I am writing a thread-safe interface class <IThread> that exchange
messages in a multi-thread environment. Assume a thread is processing
a message in a function <IThread>::ProcMsg(), in two situations I need
to roll back this function's execution on another management thread:
(1) When it is in a infinitive loop. This can be detected by how much
time the function has been executing against a predefined timeout (say
10sec);


An infinitive loop .. is that something like:
while (true) cout << "to loop " ;

I guess if your iostream implementation isn't thread safe it would even
be possible to get a split infinitive loop.

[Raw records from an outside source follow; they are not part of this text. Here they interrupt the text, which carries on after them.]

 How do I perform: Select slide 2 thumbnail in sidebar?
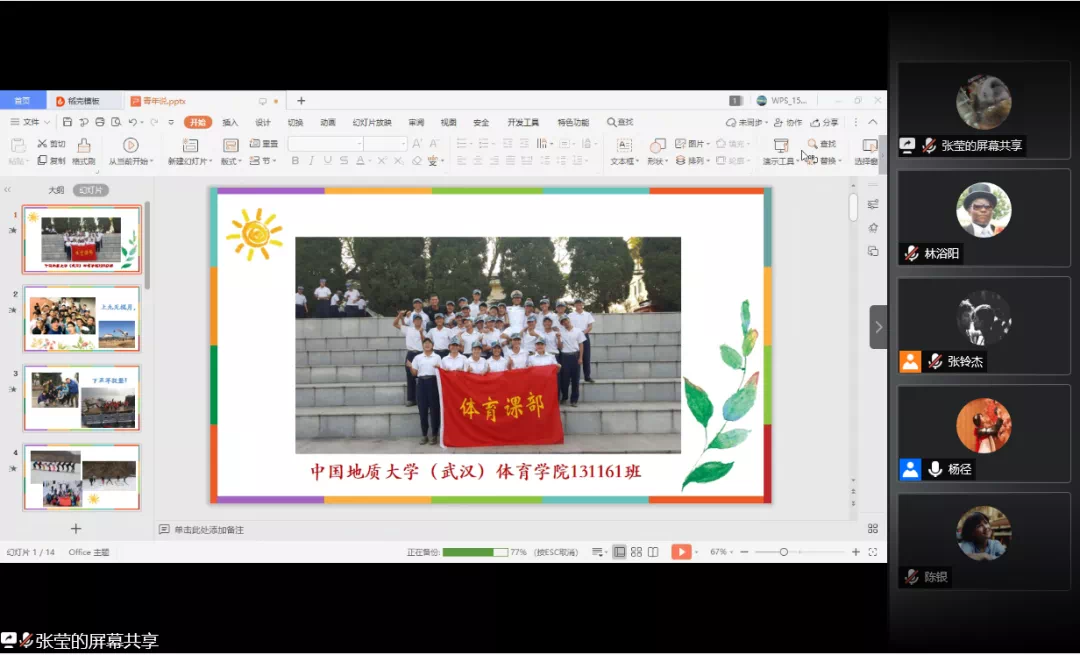tap(81, 318)
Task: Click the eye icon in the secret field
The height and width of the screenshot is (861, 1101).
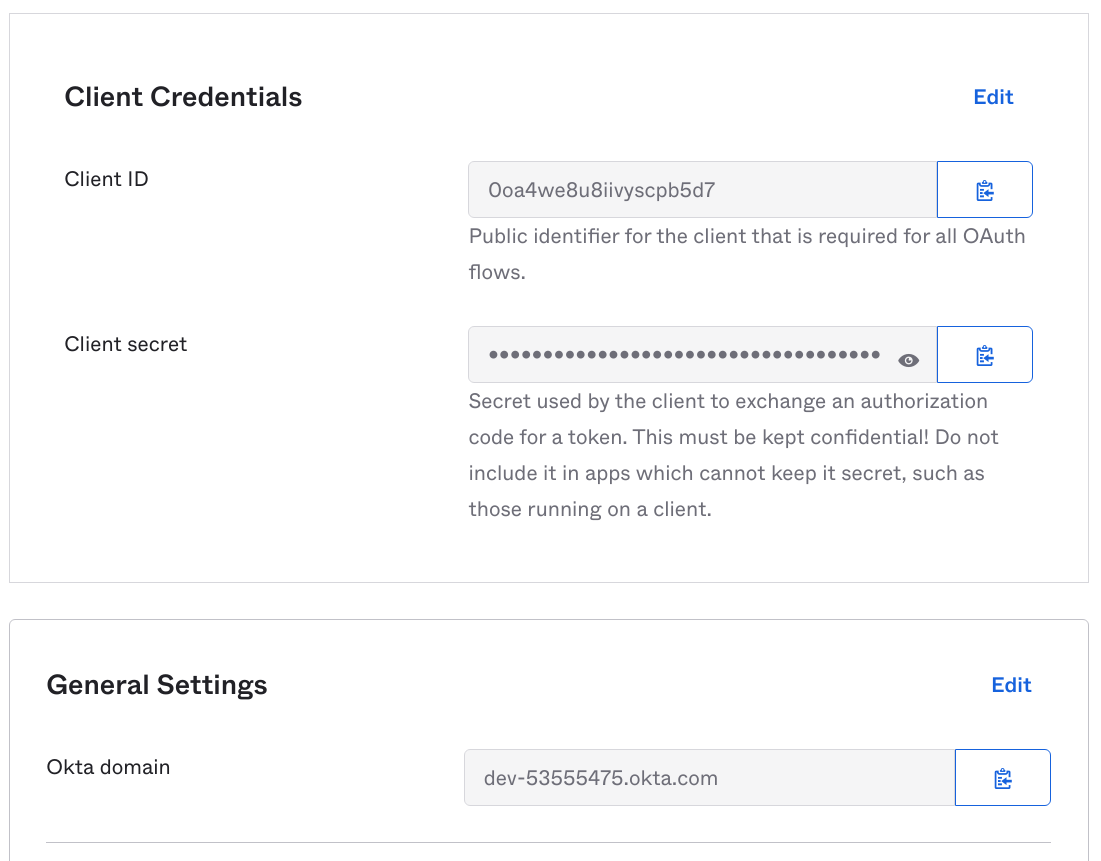Action: coord(908,359)
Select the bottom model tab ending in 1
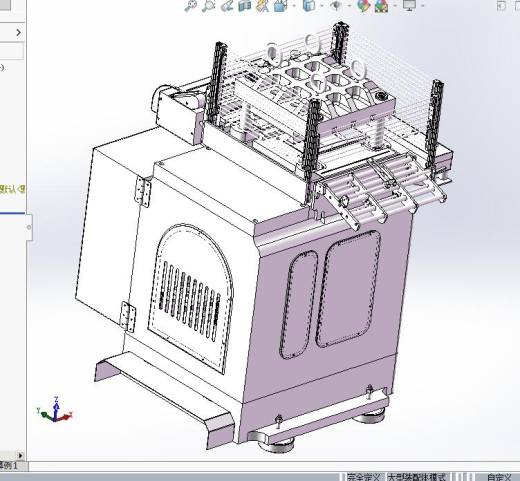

(2) When the sender of the message is dead, such as when a socket
connection is lost, there is no point to continue working on the
request from that connection;

It is easy to have a <IThread>::RollbackMsg() corresponding to
<IThread>::ProcMsg() to get rid of the effect of processing the
message. It seems very hard to roll back the stack of the <IThread>
back to before the <IThread>::ProcMsg() is called, because C++ only
allows catch an exception on the same stack, and C's set-jump/long-jump

only works on the same stack also.

This kind of rolling back is very easy if you can access context switch

handler in many embedded systems. In fact, C++'s catch or C's set-jump

has all the information for the rolling back. Is there a way to
throw/catch an exception from another thread/stack? I just wonder if
there is an elegant way to do this rolling back in C++.


There is no standard way of doing what you want, as C++ has no
awareness of threads. The only ways to move back up a call stack are a
return statement, reaching the end of a function, or throwing an
exception.

It is likely though that your threading library provides a few tools
that may help. For example, some libraries allow threads to be
cancelled, or have signals delivered to them, either of which would
give you a way to change the behavior of one thread from another. If
you are using pthreads, you might look up pthread_cancel,
pthread_setcancelstate, pthread_setcanceltype, pthread_kill, etc.